Reproduisez, s'il vous plaît, tout le passage du texte sur Soeur Dulce qui va de « 75 ans auparavant, ce » jusqu'à « maisons voisines, vides. » inclus, sans rien y changer.

Texte à analyser:
- - - - -

75 ans auparavant, ce petit bout de femme qui mettait à dure épreuve son habit religieux sur les pontons branlants des pilotis de la ville basse alpaguait un jeune homme qui rentrait de la plage : « jeune homme, s’il vous plait ! Enfoncez cette porte pour moi ! » D’abord hésitant, puis convaincu par l’argumentation de cette jeune Soeur, l’inconnu s’exécuta, libérant ainsi le passage au premier squat de la charité : Soeur Dulce y installa un adolescent de la rue brûlant de fièvre, rejoint rapidement par d’autres mendiants en piteux état, qui occupèrent aussi les autres maisons voisines, vides.

- - - - -

Entrées répertoriées:
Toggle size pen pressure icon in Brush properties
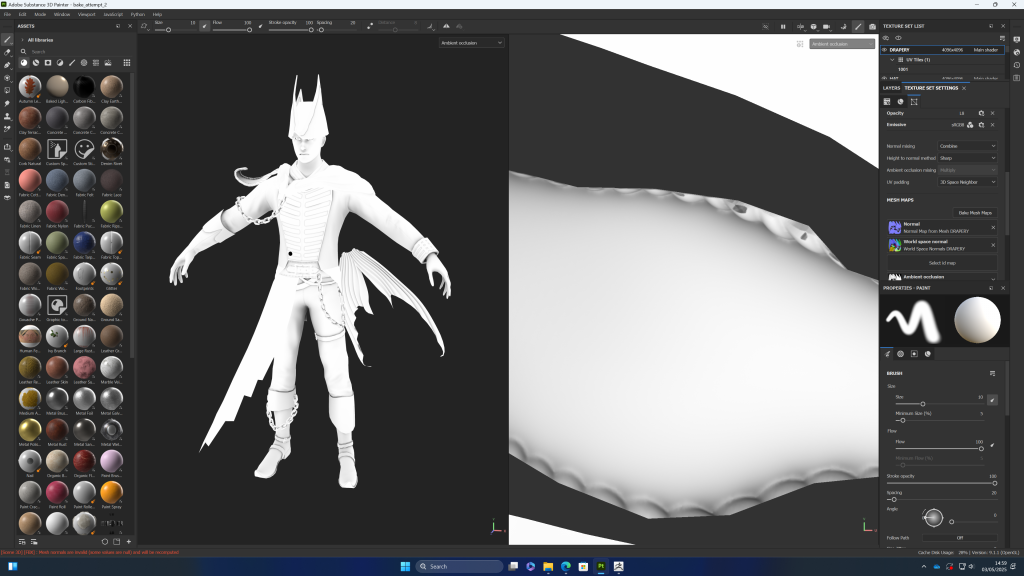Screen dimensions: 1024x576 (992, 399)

- - - - -

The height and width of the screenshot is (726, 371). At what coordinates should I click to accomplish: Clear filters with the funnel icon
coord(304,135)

- - - - -

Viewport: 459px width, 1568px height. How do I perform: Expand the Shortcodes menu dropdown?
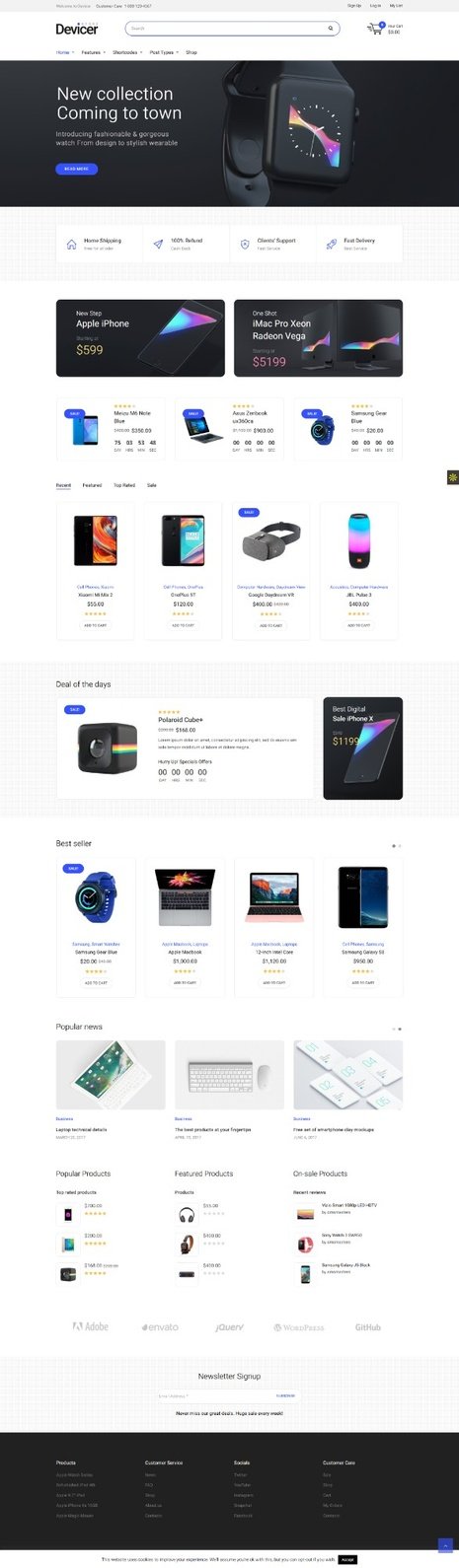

- - - - -

Résultat obtenu:
75 ans auparavant, ce petit bout de femme qui mettait à dure épreuve son habit religieux sur les pontons branlants des pilotis de la ville basse alpaguait un jeune homme qui rentrait de la plage : « jeune homme, s’il vous plait ! Enfoncez cette porte pour moi ! » D’abord hésitant, puis convaincu par l’argumentation de cette jeune Soeur, l’inconnu s’exécuta, libérant ainsi le passage au premier squat de la charité : Soeur Dulce y installa un adolescent de la rue brûlant de fièvre, rejoint rapidement par d’autres mendiants en piteux état, qui occupèrent aussi les autres maisons voisines, vides.